Но к коровам отец Ипполит не привязывался, не «прикипал», творение не могло заменить Творца... Если корова сдыхала, он не расстраивался: «Сколько голодных зверей и птиц вокруг — будет им что поесть. Господь сейчас всех накормит». Он не стремился собрать в монастыре «сталинское стадо» лучших пород крупного рогатого скота. Если бы он к этому стремился, милостыня оказалась бы невозможна. Среди монастырских буренок было немало больных, истощенных, которых батюшка покупал (другой бы даром не взял) у бедных и неимущих.
Случалось, что какую-нибудь «доходягу» старцу просто «впаривали» внаглую. Он мягко взывал к совести навязчивых продавцов: «Матушки, да нам не нужны коровы. Что вы, ведь у нас коров дороже шести тысяч и не продают». Потом уступал: «Отец Даниил, ну, дайте Вы им эти двенадцать тысяч, раз они так просят». И пояснял: «Отец, это немощь...»
Монастырь продавал молоко на розлив на улицах Рыльска. Причем, если на городском базаре три литра молока стоили около тридцати рублей, монастырское отдавали за десять. Рано утром в центре города выстраивалась благодарная очередь. Старцу не раз советовали поднять цену, но он всякий раз отказывался: «Мы продаем дешевое молоко, и старички его покупают. Это жертва. Господь ее принимает».
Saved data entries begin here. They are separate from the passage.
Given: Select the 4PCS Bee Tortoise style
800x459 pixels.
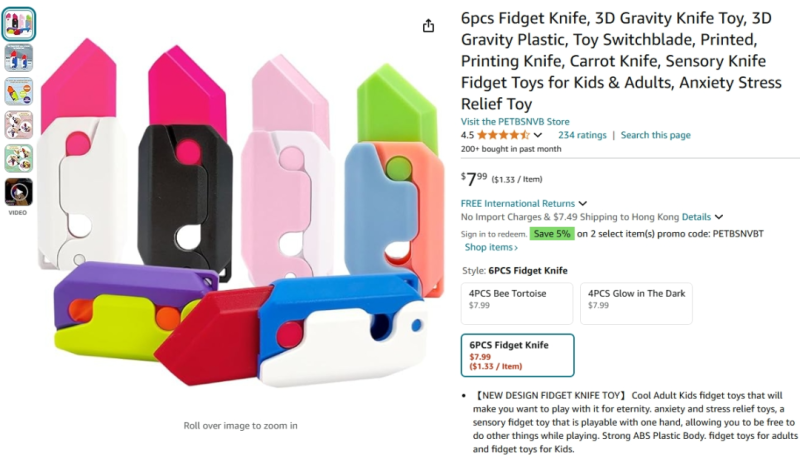Looking at the screenshot, I should (517, 300).
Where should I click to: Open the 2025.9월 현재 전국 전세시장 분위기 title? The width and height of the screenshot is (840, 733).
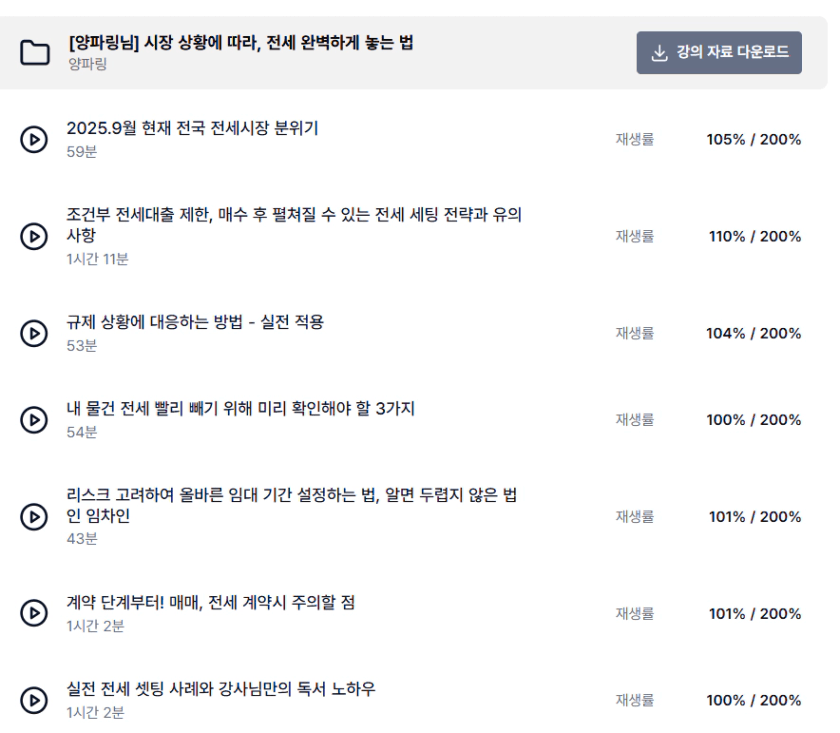pos(192,128)
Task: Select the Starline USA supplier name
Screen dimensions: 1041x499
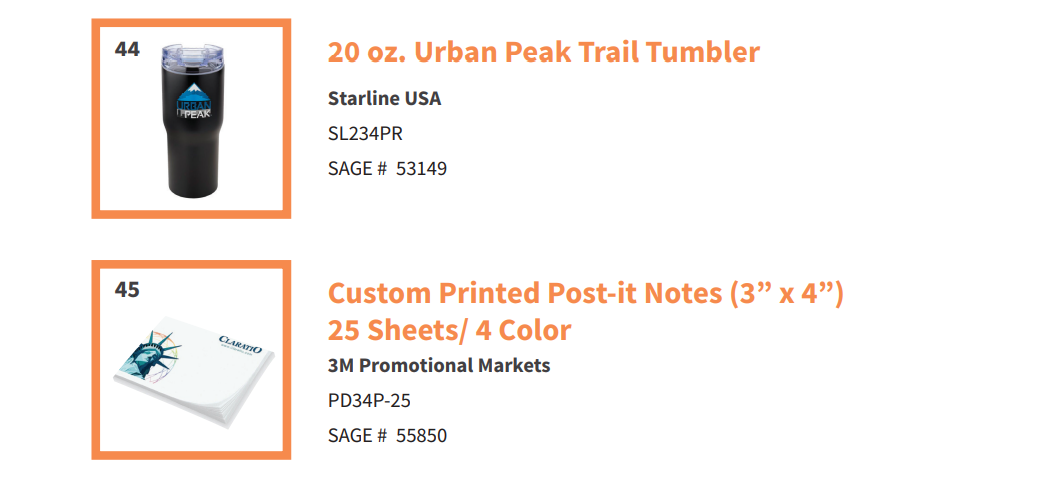Action: (x=384, y=98)
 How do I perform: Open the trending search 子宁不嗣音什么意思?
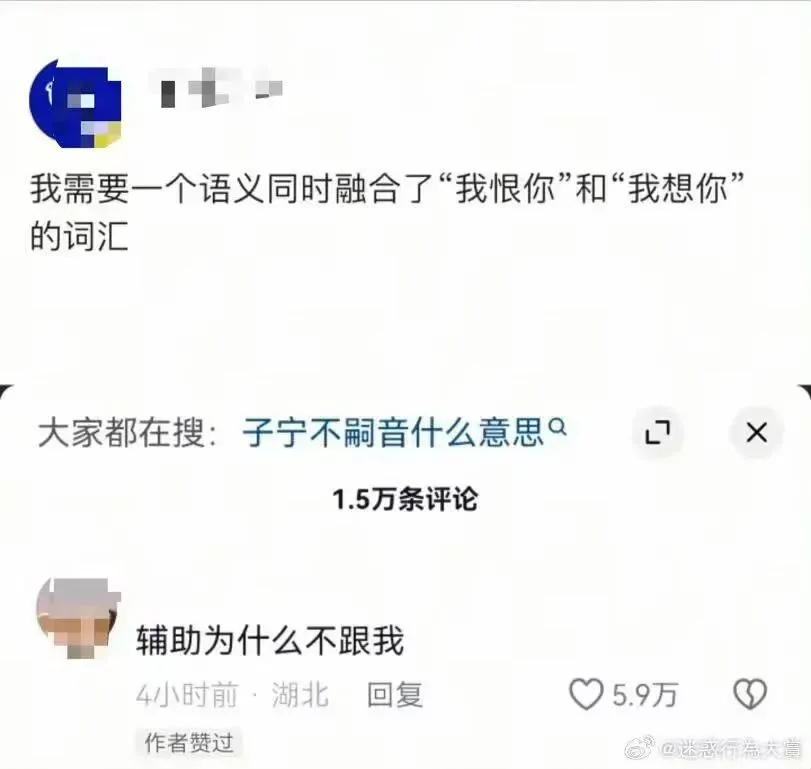pos(393,432)
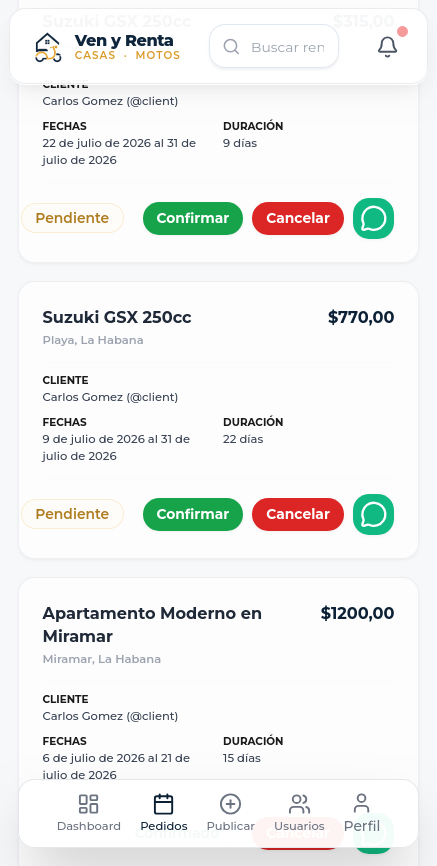Open the Suzuki GSX 250cc $770,00 title
The image size is (437, 866).
tap(117, 318)
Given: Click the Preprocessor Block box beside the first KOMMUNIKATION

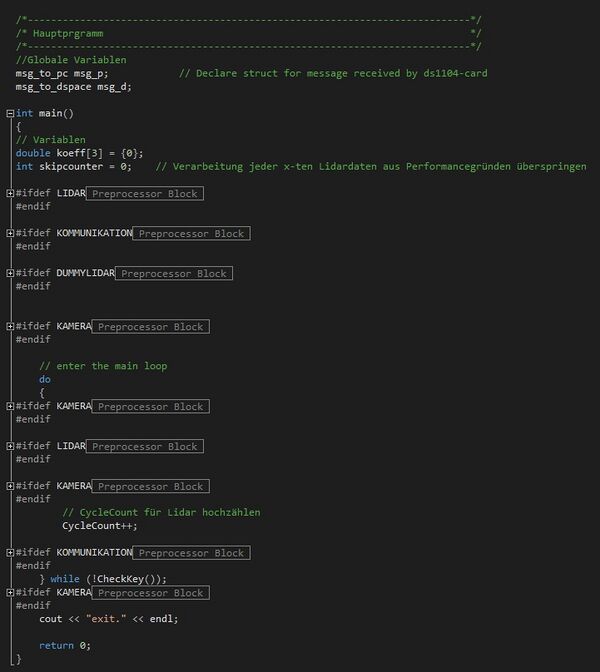Looking at the screenshot, I should 190,233.
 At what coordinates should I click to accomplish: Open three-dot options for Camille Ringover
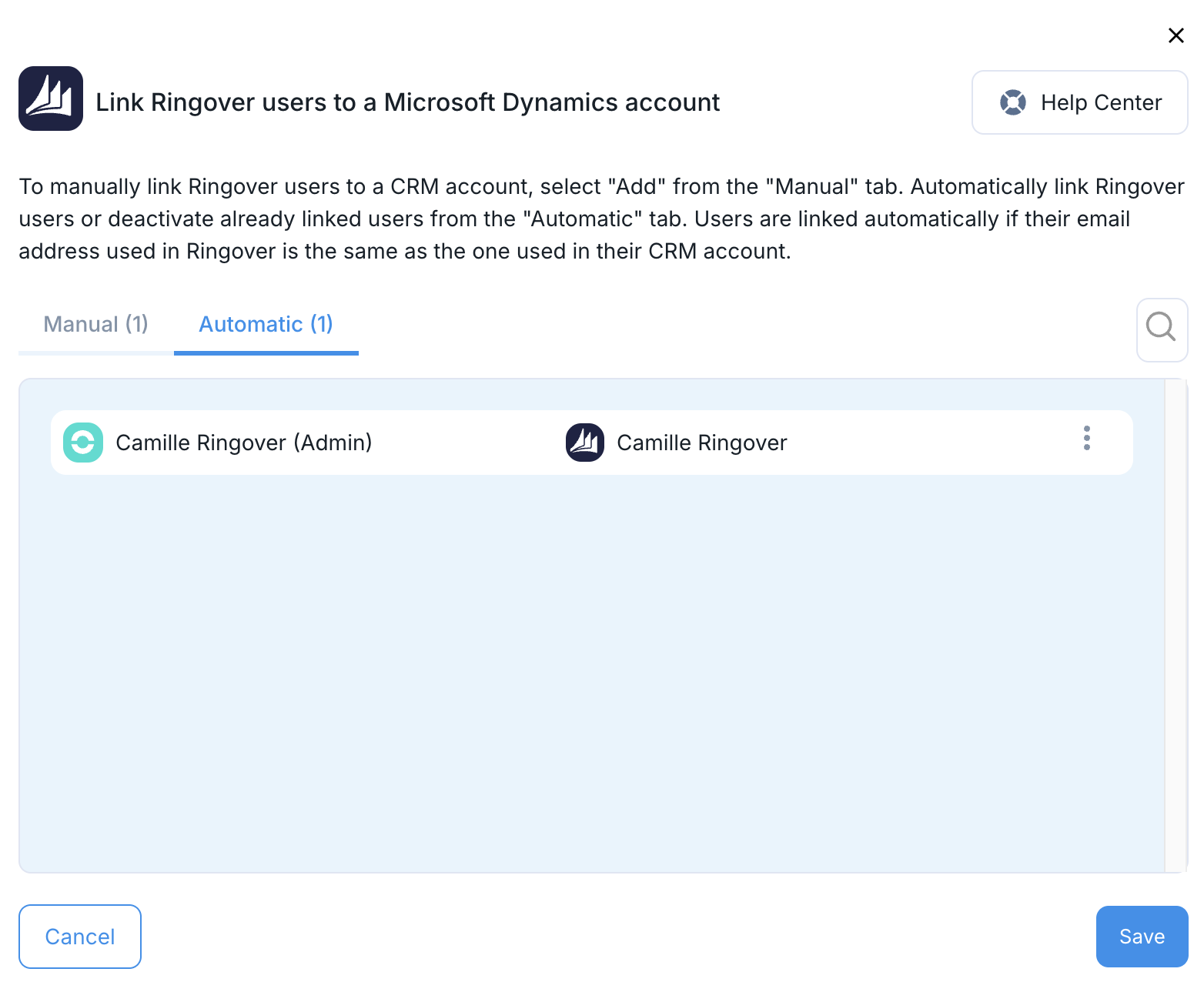pyautogui.click(x=1086, y=438)
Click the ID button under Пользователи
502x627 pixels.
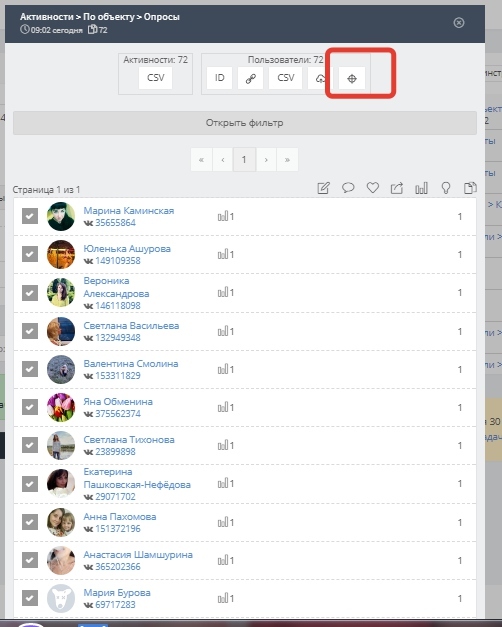[220, 78]

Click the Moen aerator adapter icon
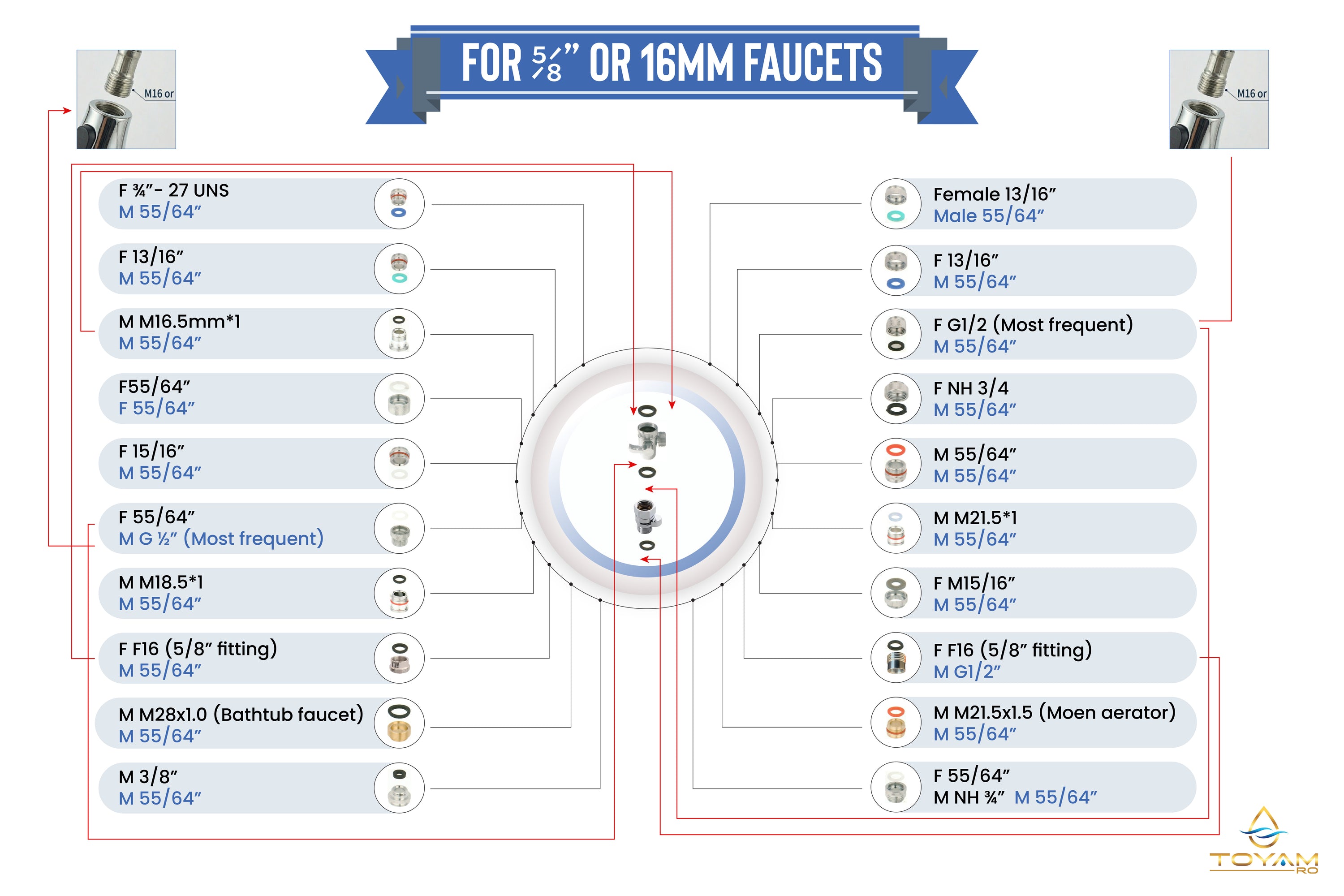pyautogui.click(x=896, y=722)
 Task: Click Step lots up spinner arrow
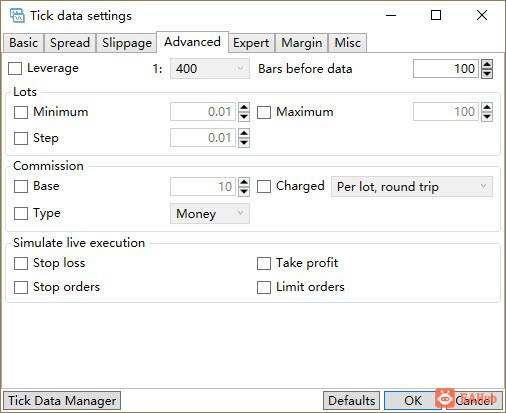[x=244, y=133]
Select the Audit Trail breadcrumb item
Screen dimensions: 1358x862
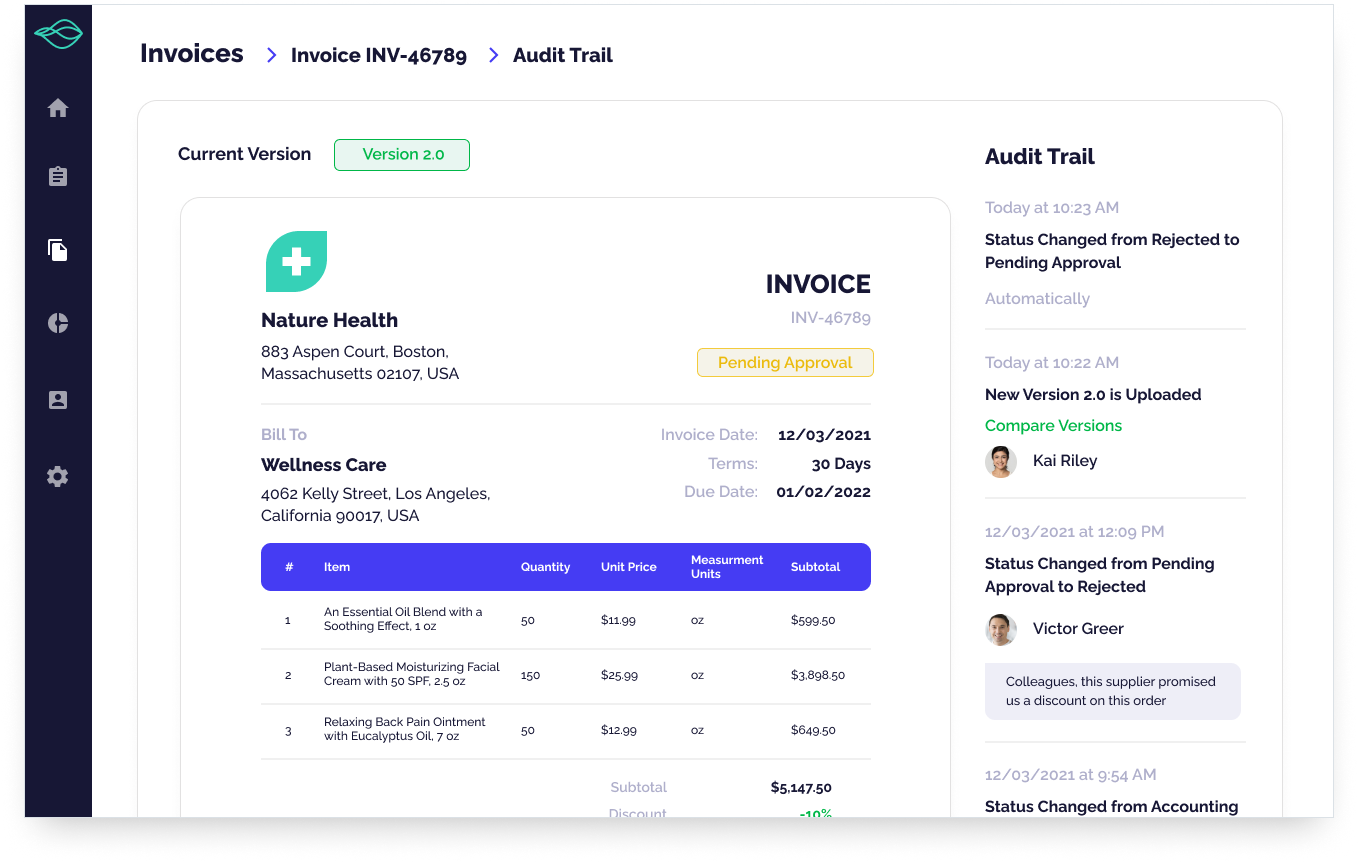562,56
Не диво ли? Обитель торговала себе в убыток, а точнее сказать, продавала за бесценок молоко, сливки, творог, и при этом ее достаток не умалялся, скорее наоборот. Конечно, эта милость стоила большого напряжения и настоятелю, и монастырю в целом — как в духовном, так и в материальном смысле... Но милосердие рыльского подвижника, его совершенное упование на Господа привлекали на монастырь особое благословение Божие. Вот в чем, быть может, разгадка слов старца: «Выгоним пьяниц — наступит крах». И покуда сострадательный батюшка изливал милость на притекавших к нему, «мука в кадке не истощалась и масло в кувшине не убывало» (3 Цар. 17:14).